Turns out the answers are: Yes, at least well enough; Chamberlain and Marte; no; and hell, no. Last night the Yankees won their 27th World Series - and the first one Eve got to witness. I woke her up when Mariano took the mound for the top of the 9th.
He's the best that ever lived, I said.
Watch history. She curled up with her pink fuzzy blanket around her shoulders, over her Derek Jeter shirt, and watched intently as Rivera got one out, then walked a batter, then retired the next two on ground balls. Big grin, eyes wide open. Token arguing about staying up to watch the interviews, and then back to bed.
A new tradition for me. Until last night, every World Series win I watched was followed immediately by a phone call from my father.
They did it again, he'd say, and I could hear the smile in his voice. Around dinnertime last night I realized that I wasn't just anxious about the depleted Yankee bullpen. I was also under a wave of grief: a Yankees World Series that I wouldn't share with the man who taught me to love the Yankees. A World Series I would watch alone.
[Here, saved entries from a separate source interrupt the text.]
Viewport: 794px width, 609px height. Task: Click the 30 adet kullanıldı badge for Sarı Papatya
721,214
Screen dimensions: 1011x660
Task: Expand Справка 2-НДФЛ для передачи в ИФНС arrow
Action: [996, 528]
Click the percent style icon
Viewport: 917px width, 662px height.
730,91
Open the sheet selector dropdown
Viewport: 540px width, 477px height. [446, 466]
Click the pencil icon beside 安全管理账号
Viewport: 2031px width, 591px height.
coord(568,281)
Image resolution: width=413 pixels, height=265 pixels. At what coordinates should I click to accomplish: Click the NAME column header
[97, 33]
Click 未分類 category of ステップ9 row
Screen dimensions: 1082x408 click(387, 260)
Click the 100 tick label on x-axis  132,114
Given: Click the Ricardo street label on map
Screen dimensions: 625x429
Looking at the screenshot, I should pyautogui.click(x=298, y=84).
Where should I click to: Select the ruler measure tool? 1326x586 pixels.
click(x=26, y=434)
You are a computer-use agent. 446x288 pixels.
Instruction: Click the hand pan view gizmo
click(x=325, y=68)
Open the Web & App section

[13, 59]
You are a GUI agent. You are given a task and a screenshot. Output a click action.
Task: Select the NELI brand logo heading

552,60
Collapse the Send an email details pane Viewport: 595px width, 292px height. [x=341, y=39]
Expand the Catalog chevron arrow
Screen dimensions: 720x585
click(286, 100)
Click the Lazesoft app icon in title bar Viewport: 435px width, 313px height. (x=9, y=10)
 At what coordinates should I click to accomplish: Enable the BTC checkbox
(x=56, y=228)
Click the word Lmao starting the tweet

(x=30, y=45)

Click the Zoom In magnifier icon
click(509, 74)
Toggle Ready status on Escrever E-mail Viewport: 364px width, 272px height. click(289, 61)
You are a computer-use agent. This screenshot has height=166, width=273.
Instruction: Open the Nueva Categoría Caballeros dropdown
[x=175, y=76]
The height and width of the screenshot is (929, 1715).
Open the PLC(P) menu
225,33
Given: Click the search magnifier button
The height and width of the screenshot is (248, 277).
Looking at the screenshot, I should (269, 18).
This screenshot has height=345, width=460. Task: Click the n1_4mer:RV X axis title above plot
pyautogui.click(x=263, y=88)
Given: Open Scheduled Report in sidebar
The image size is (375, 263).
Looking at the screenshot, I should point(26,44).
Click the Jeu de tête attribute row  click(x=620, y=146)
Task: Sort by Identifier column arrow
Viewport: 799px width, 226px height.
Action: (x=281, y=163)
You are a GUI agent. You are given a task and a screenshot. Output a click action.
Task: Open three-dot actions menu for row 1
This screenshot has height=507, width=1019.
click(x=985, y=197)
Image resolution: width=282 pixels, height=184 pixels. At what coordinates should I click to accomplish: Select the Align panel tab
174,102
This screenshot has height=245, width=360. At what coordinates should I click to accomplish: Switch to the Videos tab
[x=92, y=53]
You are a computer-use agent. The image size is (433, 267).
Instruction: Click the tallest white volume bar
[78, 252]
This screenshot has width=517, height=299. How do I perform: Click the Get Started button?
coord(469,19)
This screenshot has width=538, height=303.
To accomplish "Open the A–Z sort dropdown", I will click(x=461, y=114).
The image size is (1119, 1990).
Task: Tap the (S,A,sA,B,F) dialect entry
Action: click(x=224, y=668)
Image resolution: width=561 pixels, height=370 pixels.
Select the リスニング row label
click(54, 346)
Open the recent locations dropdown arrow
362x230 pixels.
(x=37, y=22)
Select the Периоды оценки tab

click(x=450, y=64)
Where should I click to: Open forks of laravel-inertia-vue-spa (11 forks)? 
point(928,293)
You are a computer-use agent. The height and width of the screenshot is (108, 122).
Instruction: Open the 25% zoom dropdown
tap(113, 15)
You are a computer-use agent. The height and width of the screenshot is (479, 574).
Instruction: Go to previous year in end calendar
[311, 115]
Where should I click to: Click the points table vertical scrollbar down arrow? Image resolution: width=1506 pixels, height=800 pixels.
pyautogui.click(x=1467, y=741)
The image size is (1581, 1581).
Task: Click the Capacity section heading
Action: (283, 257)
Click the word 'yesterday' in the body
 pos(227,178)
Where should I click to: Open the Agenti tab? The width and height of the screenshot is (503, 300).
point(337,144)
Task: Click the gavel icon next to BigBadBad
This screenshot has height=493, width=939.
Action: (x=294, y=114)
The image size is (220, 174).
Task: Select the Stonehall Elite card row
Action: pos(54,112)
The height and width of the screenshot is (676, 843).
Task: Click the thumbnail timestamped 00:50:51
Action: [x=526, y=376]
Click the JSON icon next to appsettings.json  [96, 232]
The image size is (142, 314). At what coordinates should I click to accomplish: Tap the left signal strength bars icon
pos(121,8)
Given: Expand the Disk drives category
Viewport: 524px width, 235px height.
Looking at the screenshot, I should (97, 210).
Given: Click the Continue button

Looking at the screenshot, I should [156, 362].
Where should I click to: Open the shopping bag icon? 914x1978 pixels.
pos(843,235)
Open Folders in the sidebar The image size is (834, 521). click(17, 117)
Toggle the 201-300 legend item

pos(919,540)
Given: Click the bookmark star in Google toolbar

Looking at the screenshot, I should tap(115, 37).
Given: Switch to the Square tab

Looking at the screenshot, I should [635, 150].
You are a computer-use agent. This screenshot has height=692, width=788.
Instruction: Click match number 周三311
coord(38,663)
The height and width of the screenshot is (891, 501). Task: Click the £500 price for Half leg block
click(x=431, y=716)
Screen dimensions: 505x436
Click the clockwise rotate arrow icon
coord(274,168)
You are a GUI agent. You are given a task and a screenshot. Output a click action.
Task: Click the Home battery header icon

But even before I got Eve out of bed, I wasn't alone. This was my first World Series with Facebook, and I discovered a universe of Yankee fans and Yankee haters in the comments on my status updates. And after it was all over, when I was getting ready for bed, I looked down at my cellphone and there was a text message from my assistant in the old practice: GO YANKS! WE DID IT! Not alone at all. I am grateful for my friends.
Last night the Yankees won their first World Series in the new Yankee Stadium. The names change, but the balls keep flying over the fences. Last night I watched my first World Series with my daughter, and without my father. This is joy. This is grief. This is tradition. This is family.